4 救いの諸秘跡

信仰をもってふさわしく行われる諸秘跡は、それぞれが表す恵みを与えます。これらが効力を持つのは、そこでキリストご自身が行動なさっておられるからです。洗礼を授け、諸秘跡の中で行動し、諸秘跡が表す恵みをお与えになるのは、キリストご自身なのです。御父は、御子の教会が各秘跡のエピクレシスの中で聖霊の力への信仰を表明している祈りをつねにお聞き入れになります。火が自分に触れるものをすべて火に変えてしまうように、聖霊はご自分の力にゆだねられるすべてのものを神的いのちに変えてくださるのです。

そこに、秘跡は「行為が正しく行われるということ自体で(exopere operato)」効果を生む、という教会の主張の意味があります。すなわち、秘跡はただ一度行われたキリストの救いのわざによって効力を生じます。したがって、「諸秘跡はそれを授ける人間、あるいはそれを受ける人間の正しさによってではなく、神の力によって成し遂げられる」のです。ある秘跡が教会の意向に従って行われるとき、キリストとその霊の力が、司式者の個人的聖性のいかんにかかわらず、秘跡の中で秘跡を通して働きます。とはいえ、諸秘跡の実りは秘跡を受ける者の心のあり方にもよる部分があります。

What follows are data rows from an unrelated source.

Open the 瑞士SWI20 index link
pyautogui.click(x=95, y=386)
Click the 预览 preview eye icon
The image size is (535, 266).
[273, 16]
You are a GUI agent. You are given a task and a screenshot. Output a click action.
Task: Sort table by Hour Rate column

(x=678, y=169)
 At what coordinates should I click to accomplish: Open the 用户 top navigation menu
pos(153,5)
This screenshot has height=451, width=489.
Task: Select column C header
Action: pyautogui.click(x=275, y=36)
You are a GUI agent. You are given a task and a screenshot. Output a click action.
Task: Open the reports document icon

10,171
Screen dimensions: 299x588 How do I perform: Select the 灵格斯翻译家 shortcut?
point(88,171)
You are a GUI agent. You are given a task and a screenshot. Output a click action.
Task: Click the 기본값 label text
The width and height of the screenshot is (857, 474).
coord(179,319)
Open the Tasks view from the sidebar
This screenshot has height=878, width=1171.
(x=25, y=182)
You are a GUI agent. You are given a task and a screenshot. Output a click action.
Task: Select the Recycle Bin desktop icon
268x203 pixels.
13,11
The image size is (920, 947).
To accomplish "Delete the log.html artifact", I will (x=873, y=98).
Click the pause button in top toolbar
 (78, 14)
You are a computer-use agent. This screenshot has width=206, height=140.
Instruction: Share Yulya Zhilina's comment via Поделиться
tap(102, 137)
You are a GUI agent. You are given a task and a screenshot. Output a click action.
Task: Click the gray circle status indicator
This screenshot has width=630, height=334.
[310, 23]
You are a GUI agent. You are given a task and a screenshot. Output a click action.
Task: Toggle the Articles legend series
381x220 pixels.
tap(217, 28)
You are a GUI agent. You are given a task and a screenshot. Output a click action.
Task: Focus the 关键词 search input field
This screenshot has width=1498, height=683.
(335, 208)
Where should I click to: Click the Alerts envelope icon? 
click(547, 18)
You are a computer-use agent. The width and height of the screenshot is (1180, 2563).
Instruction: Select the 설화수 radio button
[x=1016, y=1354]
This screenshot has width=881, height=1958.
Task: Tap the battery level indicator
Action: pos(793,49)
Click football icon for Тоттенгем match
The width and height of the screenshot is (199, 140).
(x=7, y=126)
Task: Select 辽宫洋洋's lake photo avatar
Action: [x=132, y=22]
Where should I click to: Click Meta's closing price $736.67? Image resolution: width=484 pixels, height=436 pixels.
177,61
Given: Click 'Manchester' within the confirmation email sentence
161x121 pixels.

教会は、新しい契約の諸秘跡は信者の救いに必要なものであると言明します。「秘跡による恵み」とはキリストによって与えられる聖霊の恵みで、それぞれ秘跡に固有のものです。聖霊は秘跡を受ける人々を、神の御子に一致させ、いやし、変化させてくださいます。神の子とする霊が信者たちを救い主である御ひとり子のいのちに一致させ、神の本性にあずからせることが、秘跡に生かされた生活の実りなのです。